# [SHORT PROBLEM]
Return the lines of the listing below from the line with "Toggle the Show Annotations switch" up to and including the line with "Task: Click the filled", reproducing them without any change and omitting the pictures.

# [DATA TO PROCESS]
════════
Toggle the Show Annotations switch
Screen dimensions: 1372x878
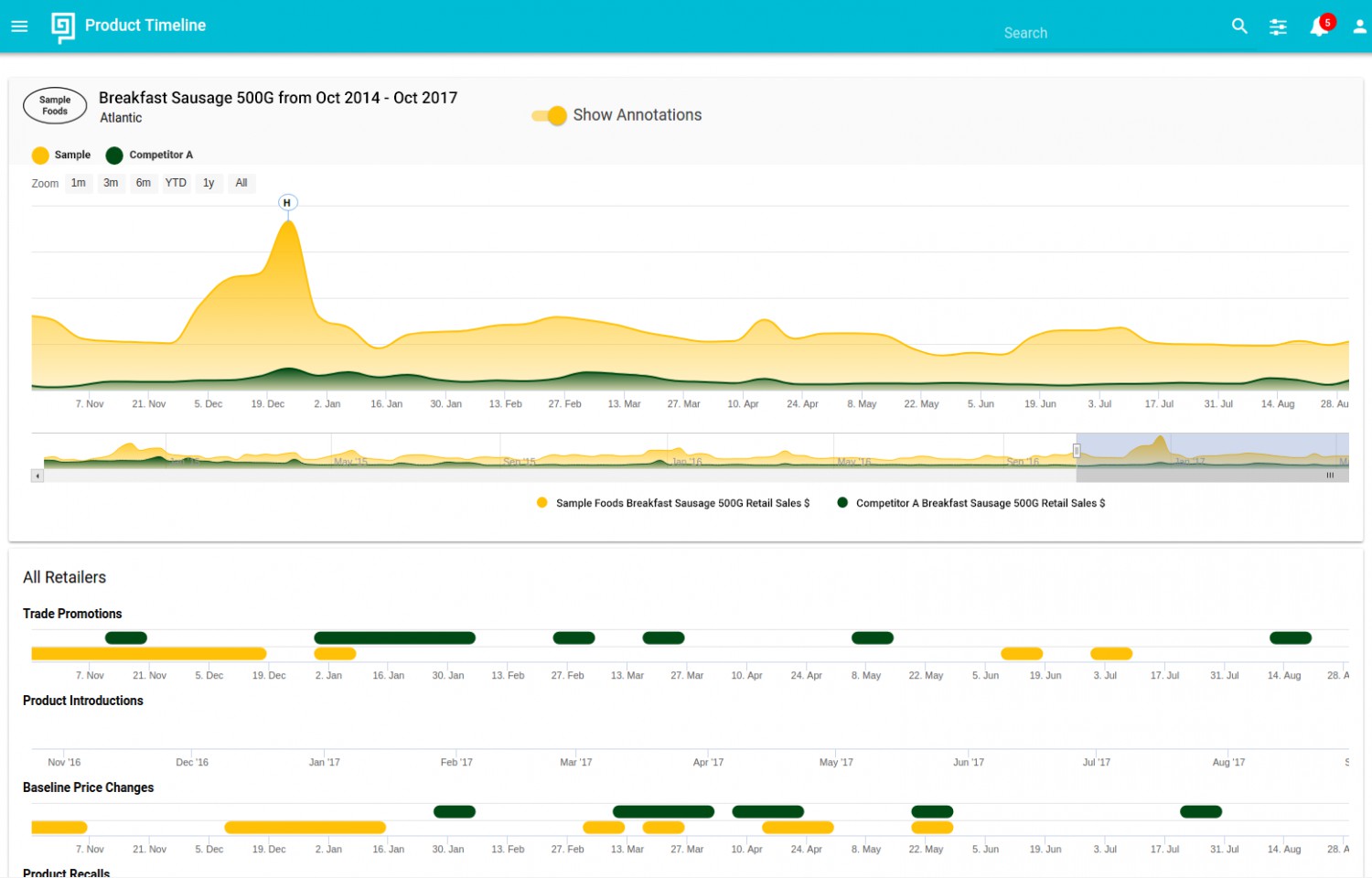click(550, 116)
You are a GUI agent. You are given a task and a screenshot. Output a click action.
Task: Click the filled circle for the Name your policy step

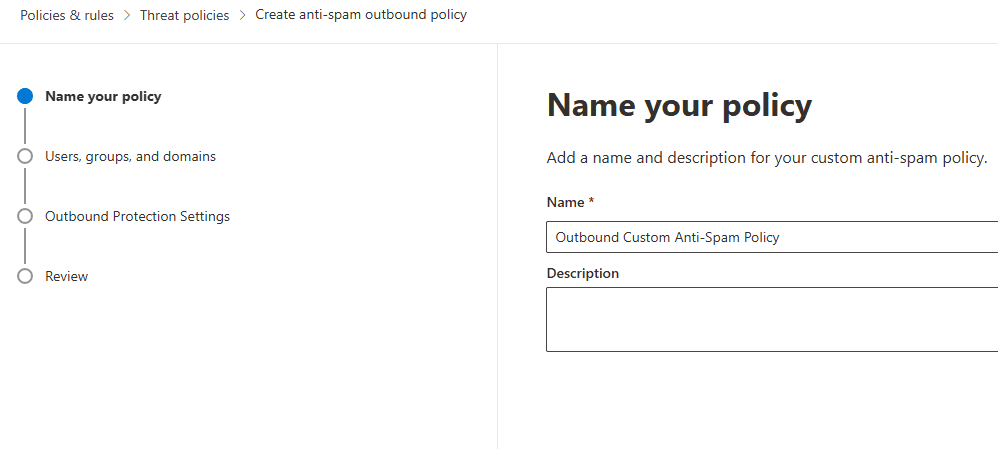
════════
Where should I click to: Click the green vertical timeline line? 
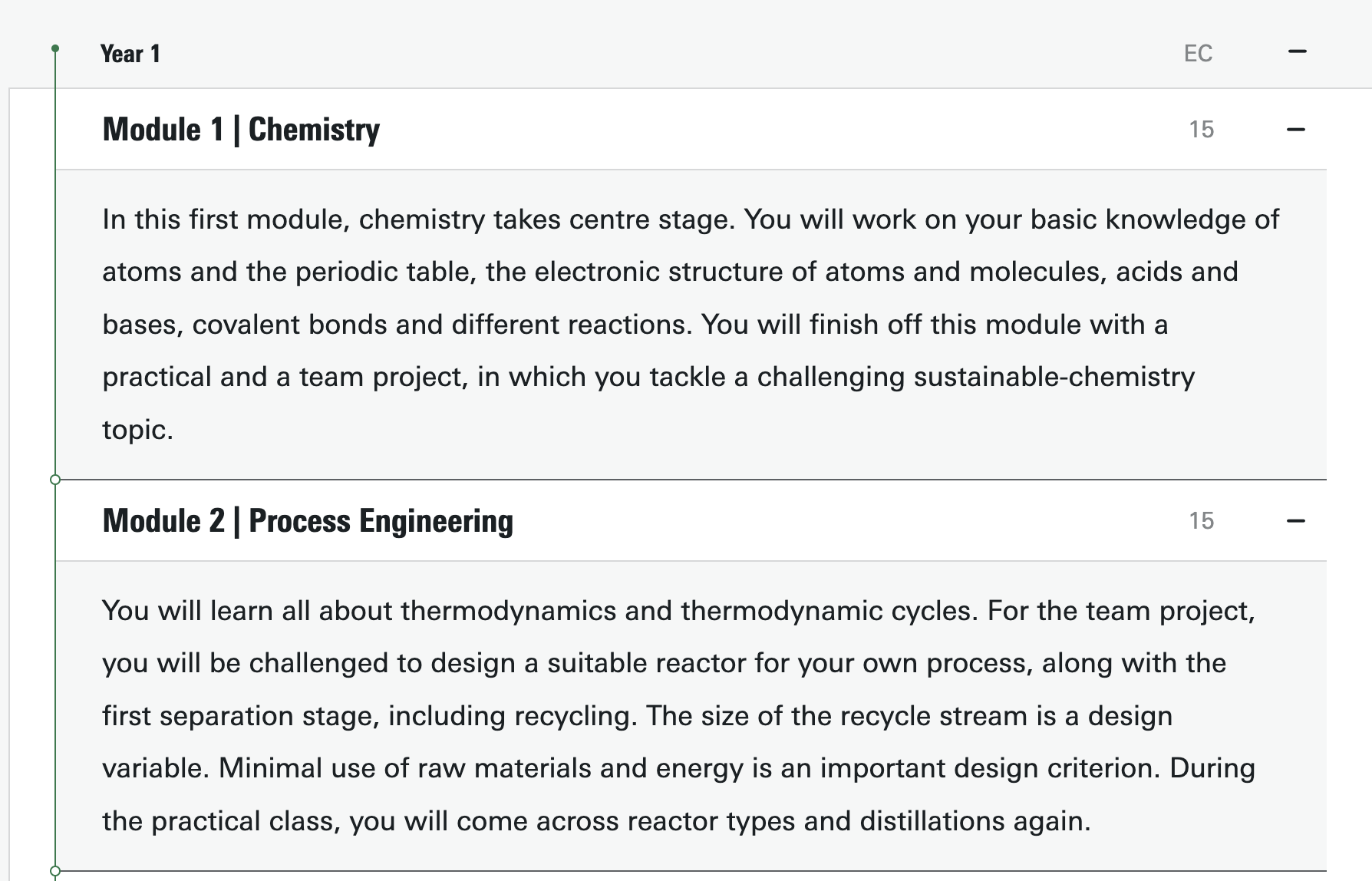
════════
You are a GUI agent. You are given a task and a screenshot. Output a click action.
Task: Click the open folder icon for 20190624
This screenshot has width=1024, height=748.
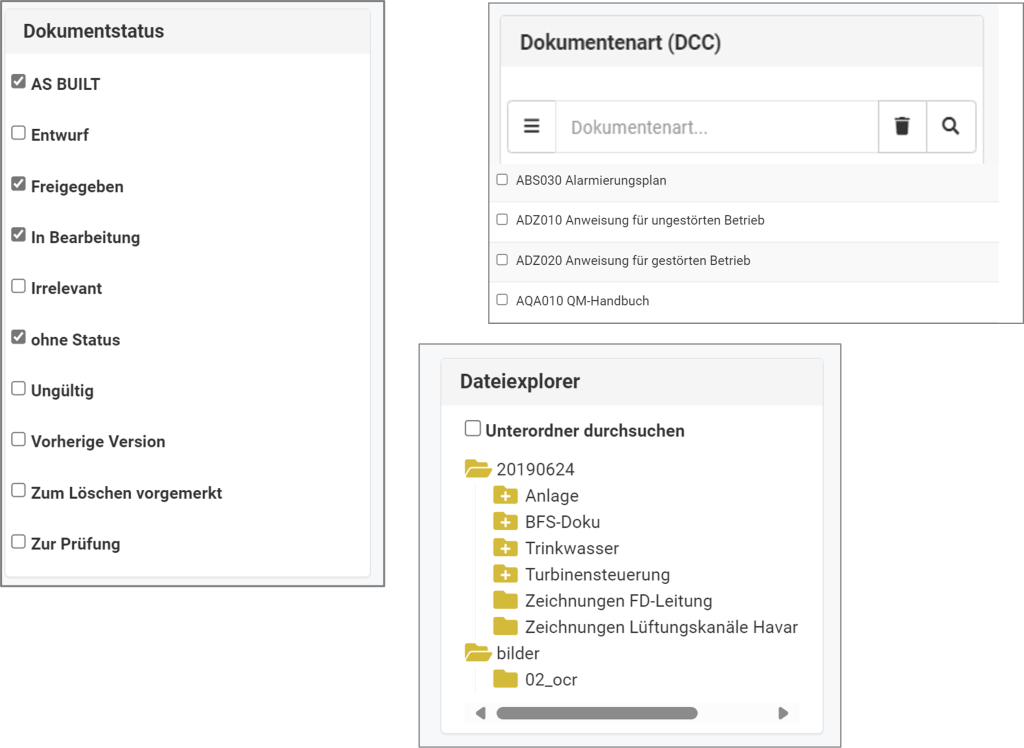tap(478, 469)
════════
# [RESPONSE]
Toggle the Show Annotations switch
Screen dimensions: 1372x878
click(550, 116)
You are a GUI agent. You are given a task and a screenshot. Output a click action.
Task: Click the filled circle for the Name your policy step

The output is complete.